Wie „das Raiqa“ – so der Name des neuen Zentrums – konkret aussieht, wird im April feststehen. Dann soll der Sieger des laufenden Architektenwettbewerbs mit 16 Teilnehmern gekürt werden. Offen ist zudem noch, wer das Hotel in der gehobenen Vier-Sterne-Kategorie betreiben wird. Geplant sind 120 bis 140 Betten. Die Raiffeisenbank befindet sich in Verhandlungen mit zwei internationalen Hotelketten.

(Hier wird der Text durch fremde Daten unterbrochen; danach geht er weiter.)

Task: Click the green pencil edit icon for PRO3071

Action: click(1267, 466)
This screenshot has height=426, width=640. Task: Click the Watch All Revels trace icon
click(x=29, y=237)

Bei Bürgermeister Georg­ Willi stößt das Vorhaben auf Wohlgefallen. Das Bankgebäude war in seiner Kindheit „der letzte Schrei“, wie er sagt. Nun sei es aber deutlich in die Jahre gekommen und einfach an der Zeit für eine Neugestaltung. Dadurch erfahre das gesamte Areal, das aufgrund der Lage wie ein Tor zur Innenstadt ist, eine Aufwertung. „Gerade auf der Achse Bahnhof – Bozner Platz ist eine offene, helle und freundliche Gestaltung wichtig“, betont Willi. Das Raiqa-Projekt trage dem Rechnung, schließlich wird auch die so genannte Raiffeisen-Passage mit täglich 10.000 Passanten völlig neu gestaltet. „Ich bin dankbar, dass in der Adamgasse etwas passiert. Das ist gut für die Stadt Innsbruck. Und gut für die Kommunalsteuer“, bringt es der Bürgermeister auf den Punkt.

Auch der Tourismusverband Innsbruck begrüßt das Vorhaben. TVB-Obmann Karl Gostner verweist auf die Innsbrucker Hotelstudie, wonach in den kommenden Jahren rund 2200 neue Betten benötig werden. Das Konzept des Raiqa-Hotels passe darüber hinaus zu 100 Prozent zum Bedarf des Stadt-Tourismus. „Wir brauchen ein neues Angebot im Vier-Sterne-Bereich und darüber“, betont Gostner. Erfreulich sei auch, dass eine internationale Kette nach Innsbruck geholt wird.

Der Baubeginn für das neue Zentrum in der Adamgasse ist für Anfang 2020 avisiert. Die Eröffnung soll im Jahr 2022 stattfinden.